再说她这副身体,两条腿不知是重伤还是干脆断了,手指也红肿得像十个鲜灵灵的水萝卜,浑身上下自不必去看,一处有一处的疼法,一处比一处难捱,千奇百怪。
这个···情况不太妙啊······
没法兑换原始剧情,但不代表没有别的获取讯息的法子。
集云找了一个更省力的姿势瘫着,脑内道:“好了,不耍嘴皮子了,127,给我一下关键人物的信息。”
127也连忙干活,很快就给出了答复:本世界关键人物——淳于越。
淳于越,澜国五皇子,十六岁奉皇命出使齐国,后留在上朝为质,五年后逃回澜国,置齐国追讨旨意于不顾,三个月杀尽父母兄弟登基为王,九个月打回齐国一统海内,做了天下之主。
关键人物当前怜惜值:19。
寥寥数语便是一生,集云听得乍舌,这样的生平,果然不愧为关键人物——如此乱世枭雄,他不关键谁关键?
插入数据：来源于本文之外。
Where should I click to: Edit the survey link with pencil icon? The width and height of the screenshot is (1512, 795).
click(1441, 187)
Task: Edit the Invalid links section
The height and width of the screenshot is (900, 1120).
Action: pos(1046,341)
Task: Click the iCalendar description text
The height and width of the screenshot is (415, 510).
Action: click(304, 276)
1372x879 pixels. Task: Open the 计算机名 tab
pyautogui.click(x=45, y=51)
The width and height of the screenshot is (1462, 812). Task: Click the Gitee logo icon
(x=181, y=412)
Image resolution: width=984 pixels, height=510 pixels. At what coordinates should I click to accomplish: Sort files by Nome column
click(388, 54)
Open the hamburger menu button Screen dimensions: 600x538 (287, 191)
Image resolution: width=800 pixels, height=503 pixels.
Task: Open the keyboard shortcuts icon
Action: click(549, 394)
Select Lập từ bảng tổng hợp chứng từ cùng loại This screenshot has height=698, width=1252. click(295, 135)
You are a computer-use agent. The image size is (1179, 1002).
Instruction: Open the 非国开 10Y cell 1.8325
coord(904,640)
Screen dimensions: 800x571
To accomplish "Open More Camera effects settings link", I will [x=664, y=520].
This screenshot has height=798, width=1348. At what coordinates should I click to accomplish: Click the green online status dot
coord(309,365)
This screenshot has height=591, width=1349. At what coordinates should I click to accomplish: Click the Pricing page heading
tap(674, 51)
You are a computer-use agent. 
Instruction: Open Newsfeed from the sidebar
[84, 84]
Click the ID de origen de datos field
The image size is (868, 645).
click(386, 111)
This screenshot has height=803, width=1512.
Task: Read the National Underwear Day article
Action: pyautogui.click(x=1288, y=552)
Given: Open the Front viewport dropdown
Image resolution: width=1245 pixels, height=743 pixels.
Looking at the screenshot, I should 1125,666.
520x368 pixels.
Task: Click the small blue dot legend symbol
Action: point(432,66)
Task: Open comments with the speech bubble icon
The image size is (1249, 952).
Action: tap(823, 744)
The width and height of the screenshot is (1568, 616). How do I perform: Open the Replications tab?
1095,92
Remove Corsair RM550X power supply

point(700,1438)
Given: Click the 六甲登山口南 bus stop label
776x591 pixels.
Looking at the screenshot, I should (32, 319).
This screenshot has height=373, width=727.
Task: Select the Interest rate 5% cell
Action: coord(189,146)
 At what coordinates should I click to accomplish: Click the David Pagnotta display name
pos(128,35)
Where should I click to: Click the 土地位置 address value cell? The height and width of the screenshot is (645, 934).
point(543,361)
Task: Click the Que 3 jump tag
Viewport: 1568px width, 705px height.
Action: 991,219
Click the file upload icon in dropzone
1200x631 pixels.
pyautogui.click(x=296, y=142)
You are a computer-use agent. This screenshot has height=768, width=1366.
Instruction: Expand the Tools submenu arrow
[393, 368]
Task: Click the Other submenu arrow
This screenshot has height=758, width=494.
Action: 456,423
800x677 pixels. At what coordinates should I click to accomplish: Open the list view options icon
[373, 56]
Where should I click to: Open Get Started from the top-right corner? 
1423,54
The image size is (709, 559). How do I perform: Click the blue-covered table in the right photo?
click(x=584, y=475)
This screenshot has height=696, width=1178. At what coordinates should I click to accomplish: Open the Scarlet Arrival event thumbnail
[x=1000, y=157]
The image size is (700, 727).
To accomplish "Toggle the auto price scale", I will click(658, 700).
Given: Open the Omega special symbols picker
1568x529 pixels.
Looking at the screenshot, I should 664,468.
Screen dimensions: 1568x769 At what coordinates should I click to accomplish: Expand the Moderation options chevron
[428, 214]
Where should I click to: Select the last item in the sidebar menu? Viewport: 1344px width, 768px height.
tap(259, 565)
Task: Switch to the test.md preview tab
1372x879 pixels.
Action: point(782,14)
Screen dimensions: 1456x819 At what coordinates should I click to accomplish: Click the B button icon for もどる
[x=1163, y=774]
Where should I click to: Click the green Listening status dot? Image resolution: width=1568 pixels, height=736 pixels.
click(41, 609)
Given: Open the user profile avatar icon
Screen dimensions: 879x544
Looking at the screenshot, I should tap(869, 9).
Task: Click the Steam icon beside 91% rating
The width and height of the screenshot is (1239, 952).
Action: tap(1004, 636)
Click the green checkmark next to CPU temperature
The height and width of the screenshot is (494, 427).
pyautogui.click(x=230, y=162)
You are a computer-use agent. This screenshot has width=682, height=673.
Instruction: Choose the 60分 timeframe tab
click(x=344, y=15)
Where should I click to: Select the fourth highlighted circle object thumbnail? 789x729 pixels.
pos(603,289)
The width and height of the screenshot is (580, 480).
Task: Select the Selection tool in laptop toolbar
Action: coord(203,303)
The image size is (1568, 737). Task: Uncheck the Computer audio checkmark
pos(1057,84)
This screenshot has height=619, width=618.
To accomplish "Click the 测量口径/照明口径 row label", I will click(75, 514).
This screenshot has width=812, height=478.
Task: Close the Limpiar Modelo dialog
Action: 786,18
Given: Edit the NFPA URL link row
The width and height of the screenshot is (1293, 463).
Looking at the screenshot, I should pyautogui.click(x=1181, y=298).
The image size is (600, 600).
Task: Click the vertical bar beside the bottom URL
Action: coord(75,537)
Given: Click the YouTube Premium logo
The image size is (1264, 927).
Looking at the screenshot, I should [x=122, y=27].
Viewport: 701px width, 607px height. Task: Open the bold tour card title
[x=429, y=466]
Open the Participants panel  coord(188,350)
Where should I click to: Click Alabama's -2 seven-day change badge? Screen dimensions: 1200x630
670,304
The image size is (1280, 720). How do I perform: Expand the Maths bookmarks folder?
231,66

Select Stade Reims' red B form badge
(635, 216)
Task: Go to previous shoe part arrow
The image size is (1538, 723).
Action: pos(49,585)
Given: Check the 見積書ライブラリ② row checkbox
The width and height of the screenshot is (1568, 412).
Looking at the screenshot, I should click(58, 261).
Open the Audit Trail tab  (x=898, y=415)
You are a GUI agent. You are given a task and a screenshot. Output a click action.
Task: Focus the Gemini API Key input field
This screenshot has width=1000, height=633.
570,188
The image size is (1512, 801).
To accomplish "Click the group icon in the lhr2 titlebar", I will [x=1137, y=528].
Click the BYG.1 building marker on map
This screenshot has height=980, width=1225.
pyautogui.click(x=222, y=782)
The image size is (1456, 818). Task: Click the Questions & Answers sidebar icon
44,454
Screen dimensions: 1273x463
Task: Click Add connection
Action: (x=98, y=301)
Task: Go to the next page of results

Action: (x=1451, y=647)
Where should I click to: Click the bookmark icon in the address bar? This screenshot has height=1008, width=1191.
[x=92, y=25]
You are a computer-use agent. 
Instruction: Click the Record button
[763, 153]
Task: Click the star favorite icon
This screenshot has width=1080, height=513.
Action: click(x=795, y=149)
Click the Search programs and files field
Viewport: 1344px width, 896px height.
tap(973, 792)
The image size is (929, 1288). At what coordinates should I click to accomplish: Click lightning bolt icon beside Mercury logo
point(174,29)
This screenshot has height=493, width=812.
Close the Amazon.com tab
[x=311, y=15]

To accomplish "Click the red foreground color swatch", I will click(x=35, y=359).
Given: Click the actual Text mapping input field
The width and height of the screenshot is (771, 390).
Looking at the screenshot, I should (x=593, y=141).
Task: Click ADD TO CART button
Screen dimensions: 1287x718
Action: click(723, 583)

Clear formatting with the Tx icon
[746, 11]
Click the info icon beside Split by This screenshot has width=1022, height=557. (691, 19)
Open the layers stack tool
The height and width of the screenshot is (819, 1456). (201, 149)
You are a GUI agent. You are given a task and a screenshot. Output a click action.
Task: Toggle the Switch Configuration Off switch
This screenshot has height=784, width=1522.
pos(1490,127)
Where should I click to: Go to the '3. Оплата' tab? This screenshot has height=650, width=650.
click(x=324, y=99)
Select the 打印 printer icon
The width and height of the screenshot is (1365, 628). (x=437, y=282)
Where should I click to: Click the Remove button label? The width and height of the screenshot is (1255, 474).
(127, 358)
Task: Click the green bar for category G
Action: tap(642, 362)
咂了咂嘴,忽而神色一顿,咂到一半头偏向左侧,有些窘迫地吐出了一口血沫——若仔细看地上,就能发现,一同吐出来的还有半颗牙···这具身体显然受刑太过,集云一刻不敢耽误,咳了两声,连忙又问,“我的身份信息呢?”
关键人物信息、和本人人物信息,就是每到一个世界后,集云不花费积分能获取的唯二的东西了,问完之后不由提起心,指望着身份信息能多一点丰富一点,也省得她两眼一抹黑落得个身死牢狱。
不知道是不是集云的错觉,127似乎是卡了一下壳···淡很快又道:荣妃贴身女官,乃是荣妃自澜国带出,底细不明,此番获罪遭罚。
没了?
集云等了一会儿,很绝望地意识到——没了,就这一句半。
还不等她耍心眼儿和127讨价还价多套出点儿东西来,余光里忽然一亮。
集云顿时收敛心神,遥遥望去。原是有人由远及近,一路点亮墙壁上的油灯而来。
集云不敢妄动,只瘫在地上不动声色地瞪大了眼睛看去。
来者竟是五六个宦官,打头的那位锦绣华服,背着手停在集云的牢房前,打量了两眼,笑呵呵道:“姑娘瞧着没什么精神啊?也歇了这半日了,咱们给姑娘醒醒神儿。”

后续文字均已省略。